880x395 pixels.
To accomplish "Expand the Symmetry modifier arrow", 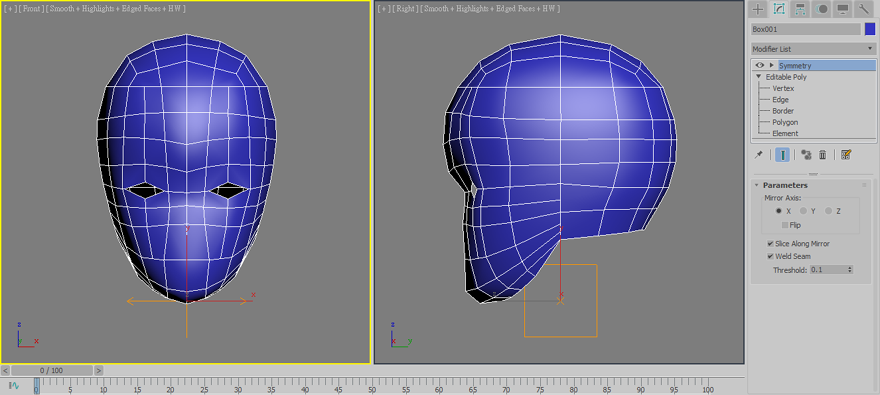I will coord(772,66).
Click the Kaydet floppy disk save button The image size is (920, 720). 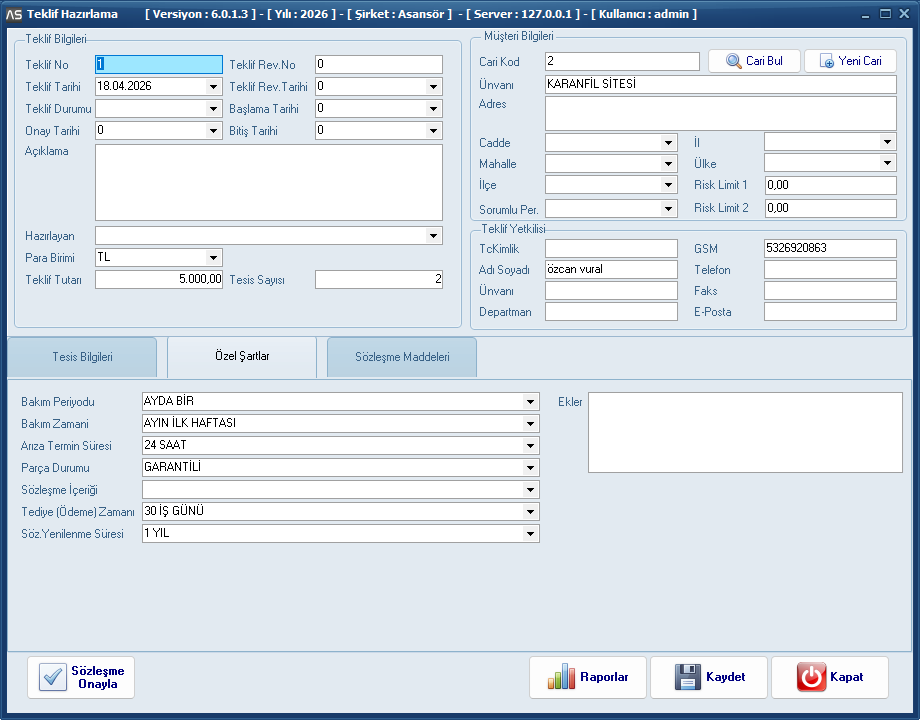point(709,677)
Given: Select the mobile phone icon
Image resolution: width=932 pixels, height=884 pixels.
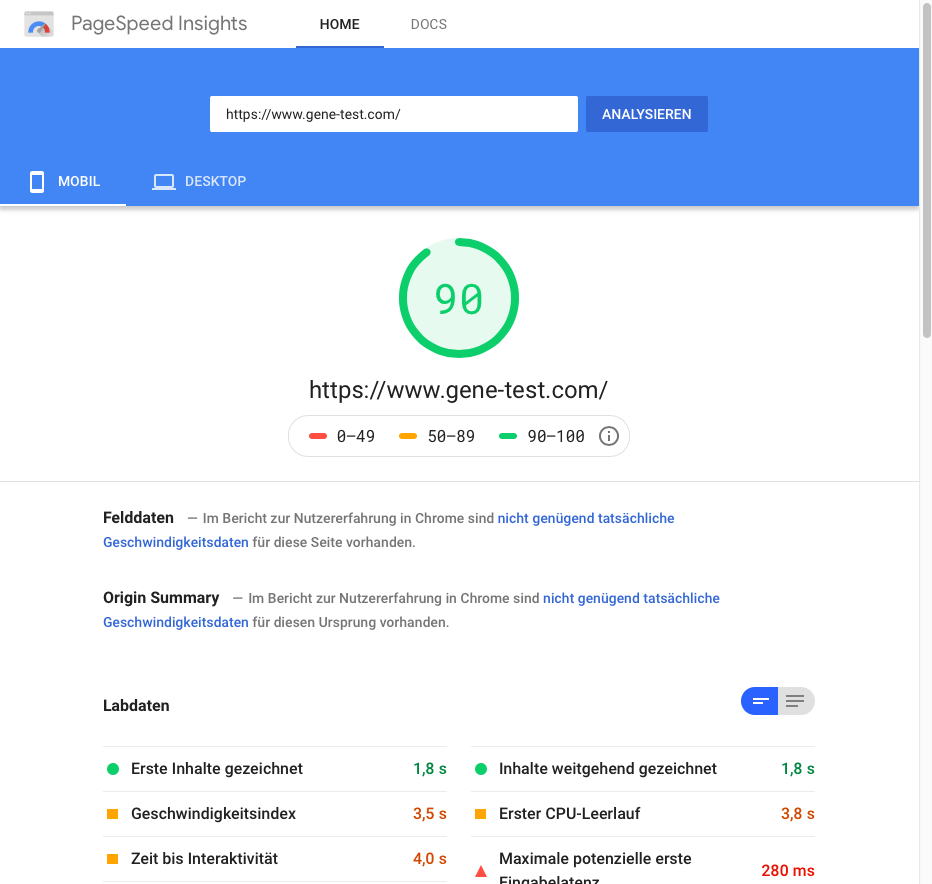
* * * * * * *
» Task
Identify every line above that includes the word "pixels", and show those lines.

» Result
880x395 pixels.
Image resolution: width=932 pixels, height=884 pixels.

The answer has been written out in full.